RProc - Reddit Data File Processor
RProc is a command-line tool for processing Reddit data dumps in zstd-compressed NDJSON format. It provides capabilities for filtering specific subreddit content and converting data to CSV format.
Features
- Filter Reddit submissions and comments by field values
- Convert Reddit data to CSV format
- Process large zstd-compressed files efficiently
- Support for parallel processing
- Progress tracking and detailed logging
- Filter using exact match, partial match, or regex patterns
Installation
Requires Go 1.21 or higher.
go install github.com/Caycedo/rproc@latest
Or clone and build from source:
git clone https://github.com/Caycedo/rproc.git
cd rproc
go build
Quick Start
Filter Submissions from a Subreddit
# Get all posts from r/wallstreetbets
rproc filter ./reddit_data ./output --field subreddit --value wallstreetbets
# Use regex matching
rproc filter ./reddit_data ./output --field subreddit --value "bitcoin.*" --regex
# Use partial matching
rproc filter ./reddit_data ./output --field subreddit --value "crypto" --partial
Convert to CSV
# Convert submissions to CSV
rproc csv ./reddit_data ./output.csv
Common Use Cases
Filter Submissions by Field
# Get all posts by a specific author
rproc filter ./input ./output --field author --value "spez"
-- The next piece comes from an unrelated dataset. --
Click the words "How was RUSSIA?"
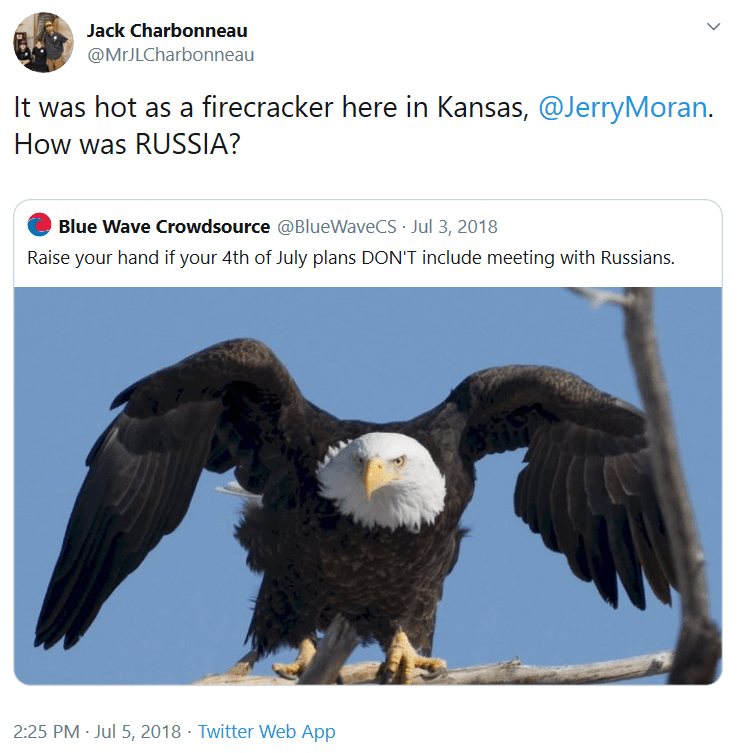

# Get posts with specific words in title
rproc filter ./input ./output --field title --value "announcement" --partial
# Get posts from multiple subreddits (using a file)
echo "wallstreetbets\nbitcoin" > subreddits.txt
rproc filter ./input ./output --field subreddit --value-list subreddits.txt
Processing Large Datasets
# Use multiple threads for faster processing
rproc filter ./input ./output --field subreddit --value wallstreetbets --threads 4
# Only process specific date ranges
rproc filter ./input ./output --field subreddit --value wallstreetbets --file-filter "RS_2023-.*"
Available Fields
For filtering, you can use these fields:
subreddit - Subreddit name
author - Post author username
title - Post title (submissions only)
selftext - Post content (submissions only)
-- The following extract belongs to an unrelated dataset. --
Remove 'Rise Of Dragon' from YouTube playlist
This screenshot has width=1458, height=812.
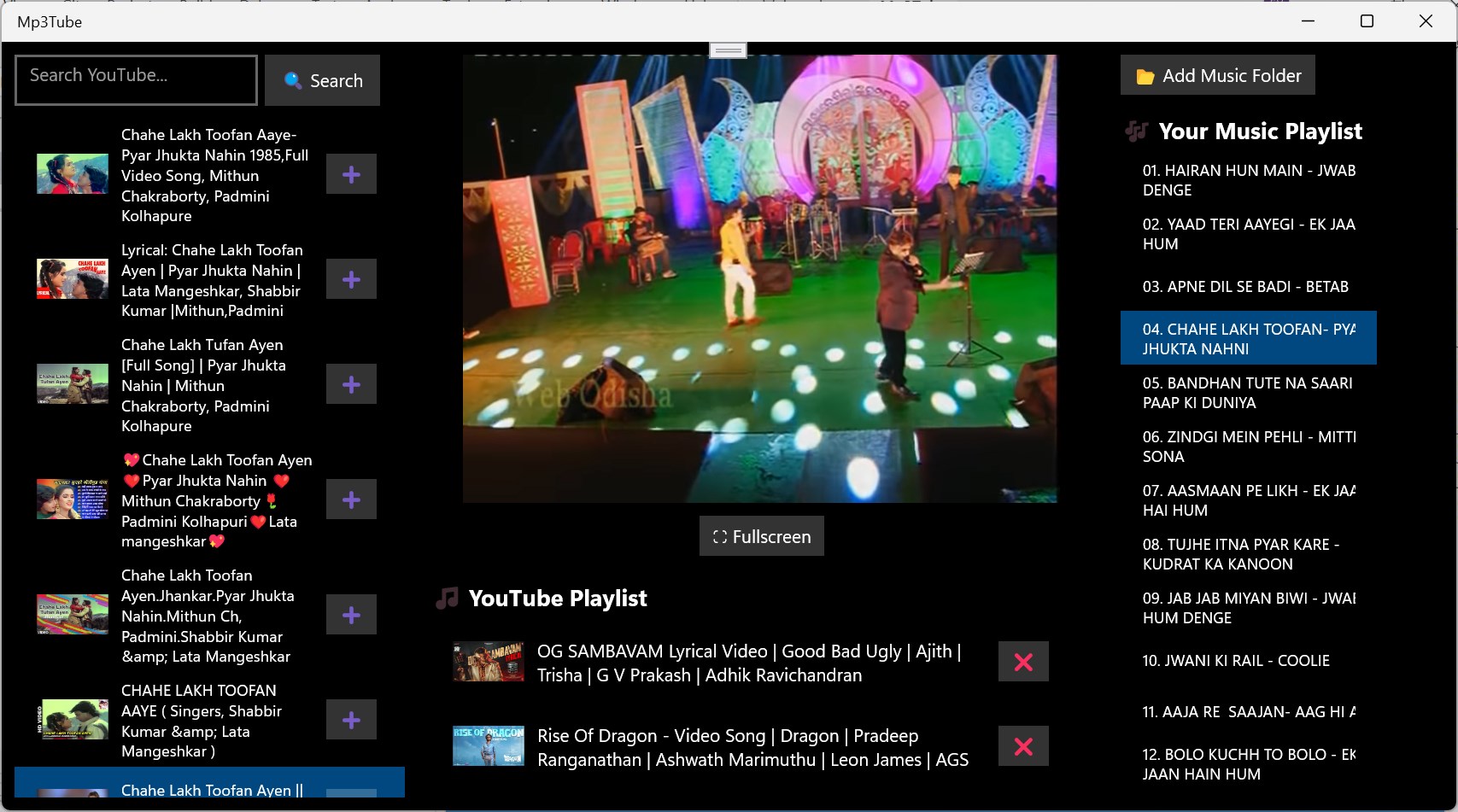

body - Comment content (comments only)
domain - Link domain (submissions only)
CSV Output Fields
Submissions (RS_*.zst files)
- author
- title
- score
- created
- link
- text
- url
- author
- score
- created
- link
- body
Command Reference
Global Flags
--debug - Enable debug logging
--threads - Number of processing threads (default: 1)
--file-filter - Regex for matching input filenames (default: ".*")
Filter Command Flags
--field - Field to filter on (required)
--value - Value to match against (required unless using --value-list)
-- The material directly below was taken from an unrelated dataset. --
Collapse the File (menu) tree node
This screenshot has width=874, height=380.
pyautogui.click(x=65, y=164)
--value-list - File containing newline-separated values to match
--partial - Use partial string matching
--regex - Use regex matching
--error-rate - Acceptable percentage of errors (0-100)
RProc expects Reddit data files in the following format:
- Submissions: Files starting with
RS_ (e.g., RS_2023-01.zst)
- Comments: Files starting with
RC_ (e.g., RC_2023-01.zst)
- Compressed using zstd
- Each line contains a JSON object
Tips and Troubleshooting
- Use
--debug for detailed logging if you encounter issues
- File patterns use regex:
RS_2023-.* matches all 2023 submission files
- Memory usage scales with thread count - start low and increase if needed
- Use partial matching (
--partial) for more flexible text searches
- Check log output for progress and error information
Contributing
Contributions are welcome! Please feel free to submit a Pull Request.
License
MIT License